I wasn't sure what to type this post because so much has happened in a week's time that it's tough to name it ONE thing. And as busy times go it's easy for my brain to be in many places at once (I'm sure you can relate), so I'm going to break everything down...
Super Secret Meal Plan Recap:
I gave up around Thursday night. I got home after having been on an interview for another job (more to come about that) and was tired, hungry, and stressed. After having very limited carbs for 4 and a half days I needed energy. So we went to our burrito place and I ate. Not poorly mind you, but just back to my regular routine. Once I added carbs right back into my diet, you guessed it, the scale went right back up to where I was. While I was hoping for some metabolism change, I came to realize that this serious deprivation was not something that I enjoyed. When I went right back to my low calorie, nutritional, higher protein eating, I felt better. And feeling better is much more important than weight loss, imo. Life's too short to starve and feel weak. Lesson learned.

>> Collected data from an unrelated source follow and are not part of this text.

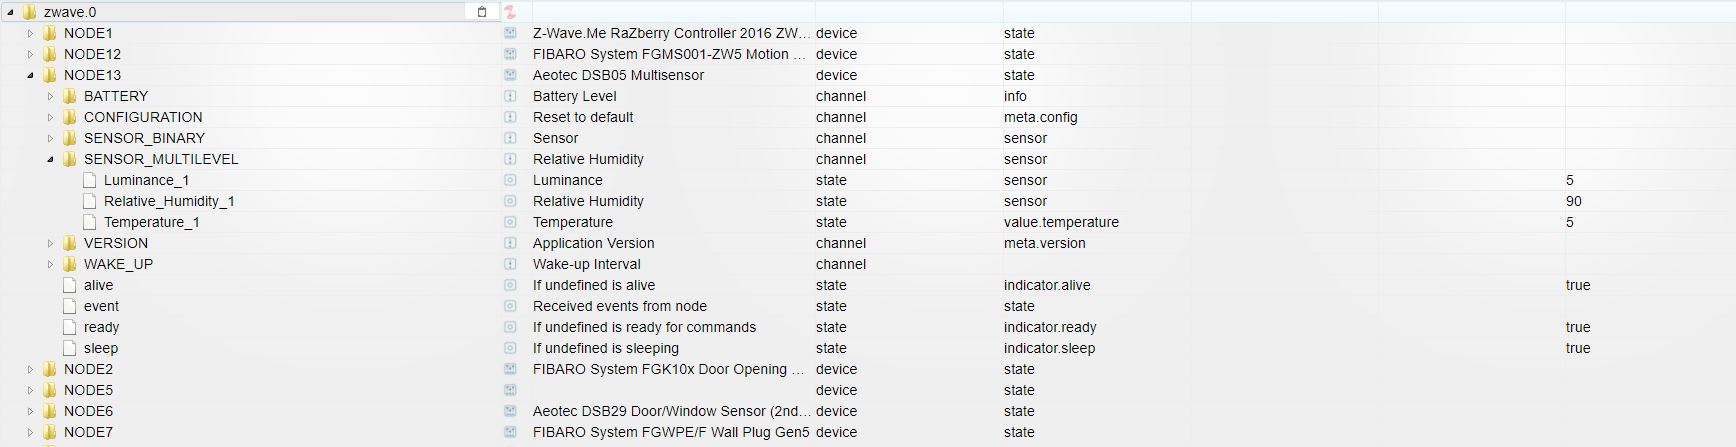Click the device type icon for NODE1
Viewport: 1736px width, 447px height.
tap(510, 33)
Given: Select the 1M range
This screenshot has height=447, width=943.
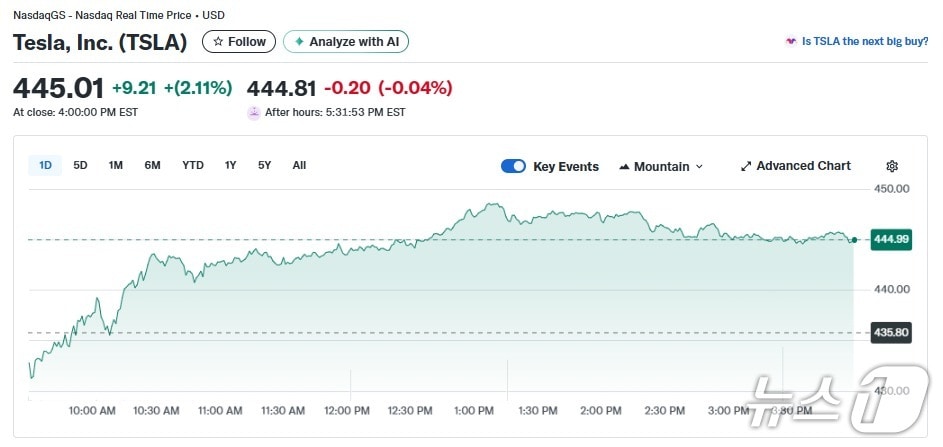Looking at the screenshot, I should pos(116,165).
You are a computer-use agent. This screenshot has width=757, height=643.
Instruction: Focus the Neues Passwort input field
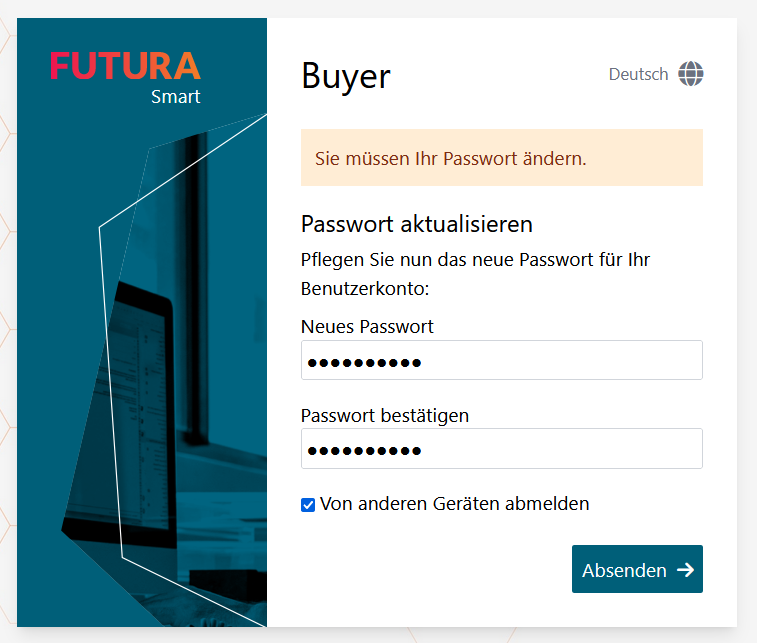pyautogui.click(x=501, y=361)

Of course while I was on the SSMP I decided to go hardcore and go to 4 weight class days (in a row) as well as some cardio and 4 mile run on Saturday. This took it's toll this week. By Sunday I was so tired, and mentally exhausted from being hardcore that I just wanted to rest. So what have I done this week? nada. zilch. goose eggs. Same goes with my eating this week. I've been lax. There's a balance to healthy living and last week I went over it... this week I went under.

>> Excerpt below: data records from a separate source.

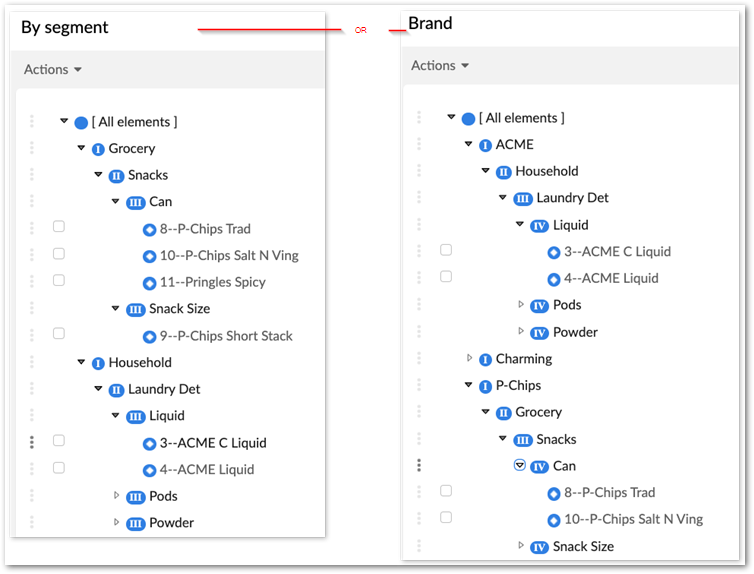Collapse the Can node under P-Chips Snacks
Screen dimensions: 754x574
pos(520,465)
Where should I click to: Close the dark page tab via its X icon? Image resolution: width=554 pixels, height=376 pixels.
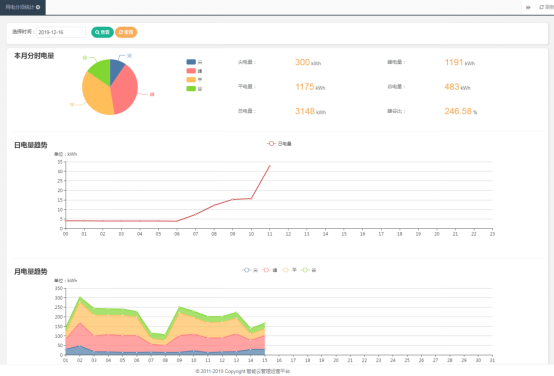tap(38, 7)
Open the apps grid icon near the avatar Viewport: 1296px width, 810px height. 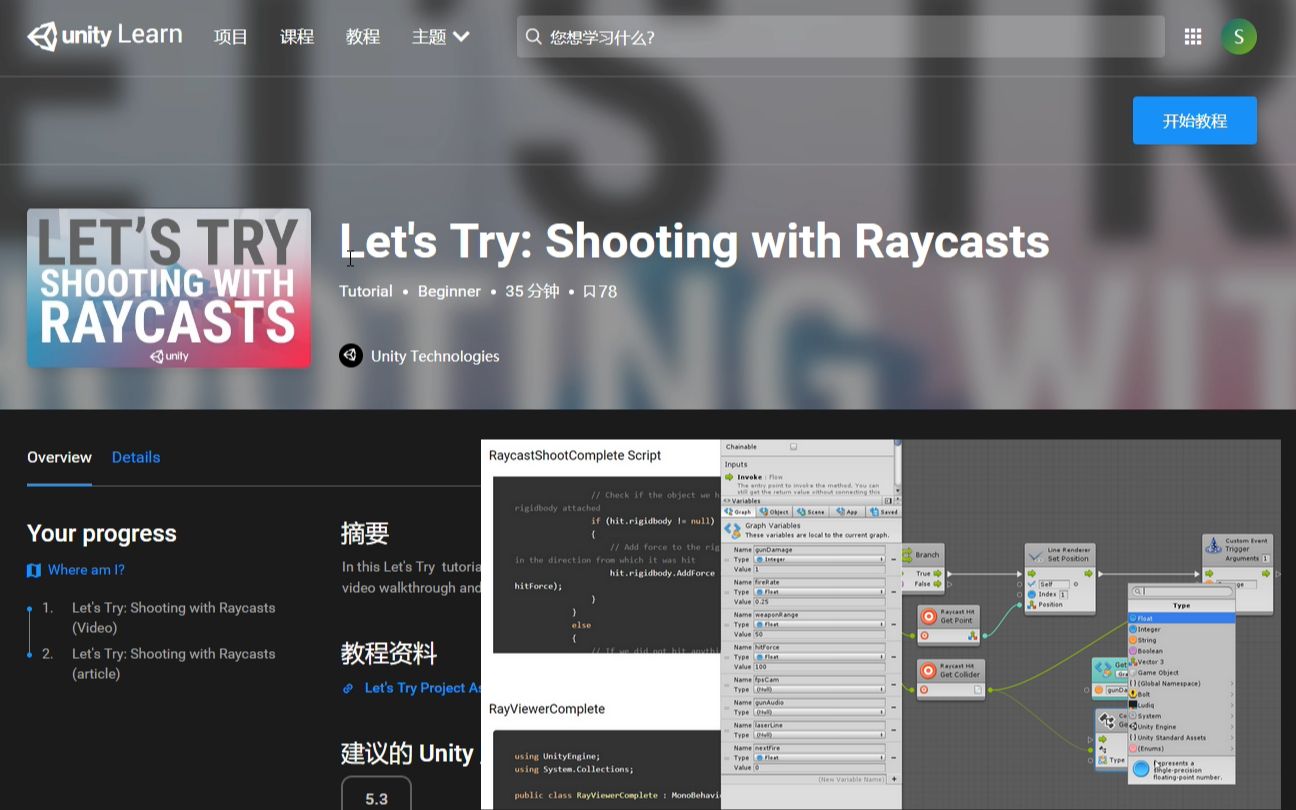1192,36
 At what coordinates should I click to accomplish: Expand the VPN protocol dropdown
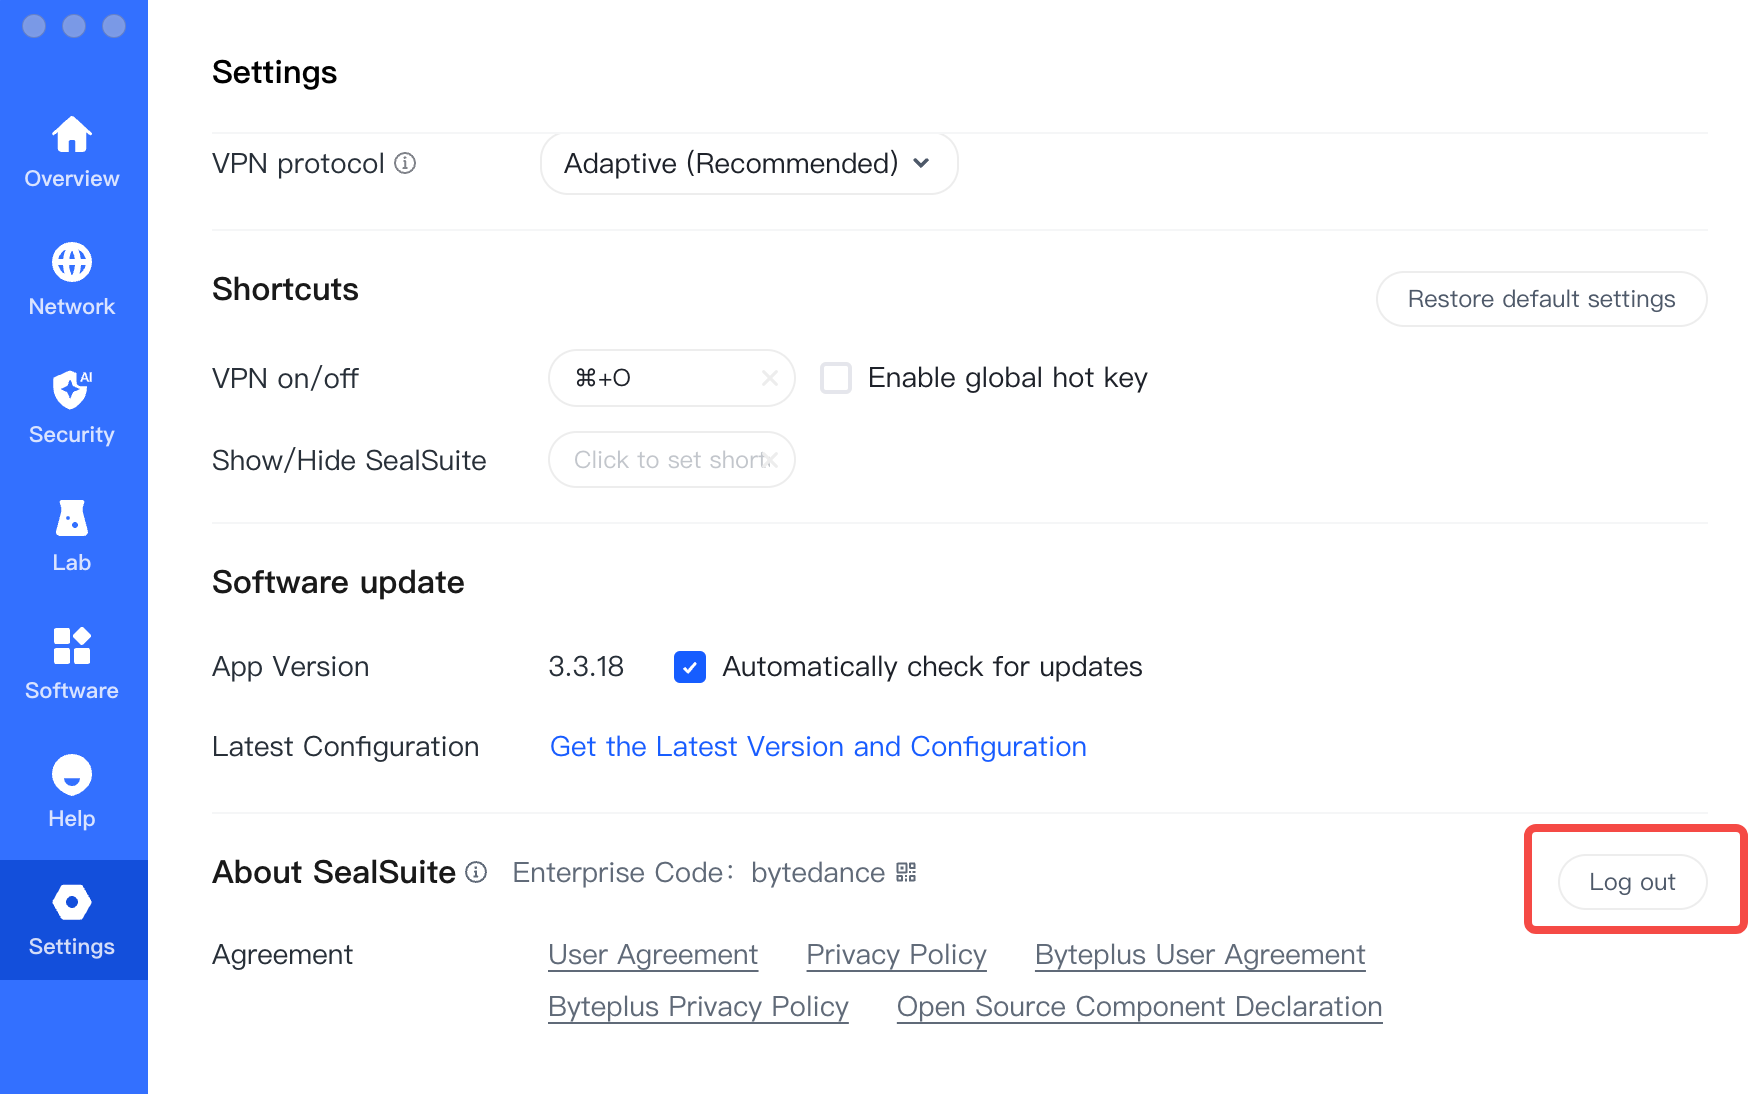[749, 163]
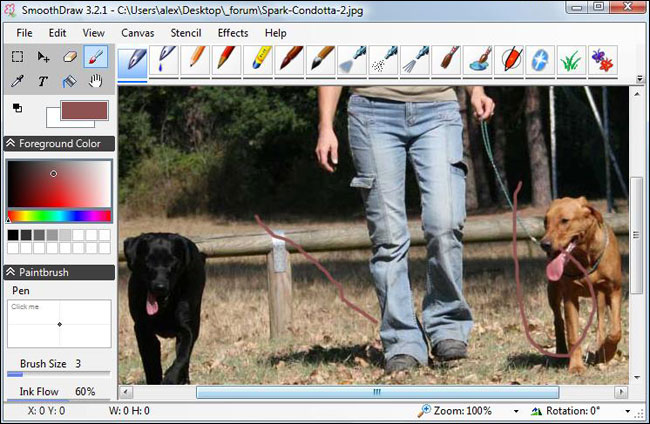Screen dimensions: 650x424
Task: Click the Brush Size slider
Action: click(x=58, y=375)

To add to the "change" pile here, DubyaKid got accepted into a "gifted" school and we're all excited that she can start mid-year. She's a brilliant girl and is eager to be challenged. This means different pick up and drop off routes. Earlier mornings and new routines. And although it seems silly, weird, or maybe having my priorities out of whack, the first thought that comes to mind is: When am I gonna work out? While I'm happy for DubyaKid and definitely will do anything to make this work. It's hard to plan workouts, gym visits, etc. when I don't know what my schedule will look like. In addition (I know right) I will be starting a new job in about two weeks. It was unexpected but a great move for me professionally. I'm excited and anxious. Of course the same question as above arises: What's the plan? When will I work out? How will I fit in time for this?
Where I'm at?
Mentally I know this is a challenge. Stress brings on my old tendencies of wanting comfort. In the past that meant comfort was unhealthy foods and sitting around watching TV at nights. (As I've done this past week). That's not DubyaWife anymore. I'm smarter than that. Stronger. Wiser. Right now I feel lethargic, sleepy, and ... I'll say it: fat. I don't like it. It's not me. It bugs me, it eats away at me and can't continue. I recognize that when I eat healthier and exercise at least once a day, I feel better.
My urge is to start making to-do lists, make plans of what I'm going to do, and really force myself to be more organized. But I fear, in doing so, I'll drive myself to more stress for not meeting the expectations. Especially during this brief time of craziness. And then again, a little bit of order seems like it may relieve me. You see the schizophrenia that is occurring in my brain, right?
I forget the kind of woman I am. When I have those moments of weakness or laziness I see that 255lbs girl and I get nauseated to think I'll be back there. I've lost 70lbs. No small feat. Why do I constantly forget that?
So here's what I'm going to do... the best I can.
These next few weeks will be topsy turvy I know. Schedules will be crazy and I'll feel pangs of guilt no matter what (guilt if I have to give up a gym visit to handle personal life & guilt if I inconvenience personal life for my own needs). A healthy lifestyle doesn't mean I'm losing weight everyday. Let me repeat that: A healthy lifestyle doesn't mean I'm losing weight everyday. A healthy lifestyle doesn't mean I'm exercising everyday either. So all I can do during these moments is to make sure that I'm doing the best I can and that I'm happy. Mental and emotional health is just as important as the physical.
Once the dust settles from this mild dust devil of life, I'll regroup and attack with a fury. :-) Until then, keeping things in perspective.
Get Mean. Make a Decision. Choose Health!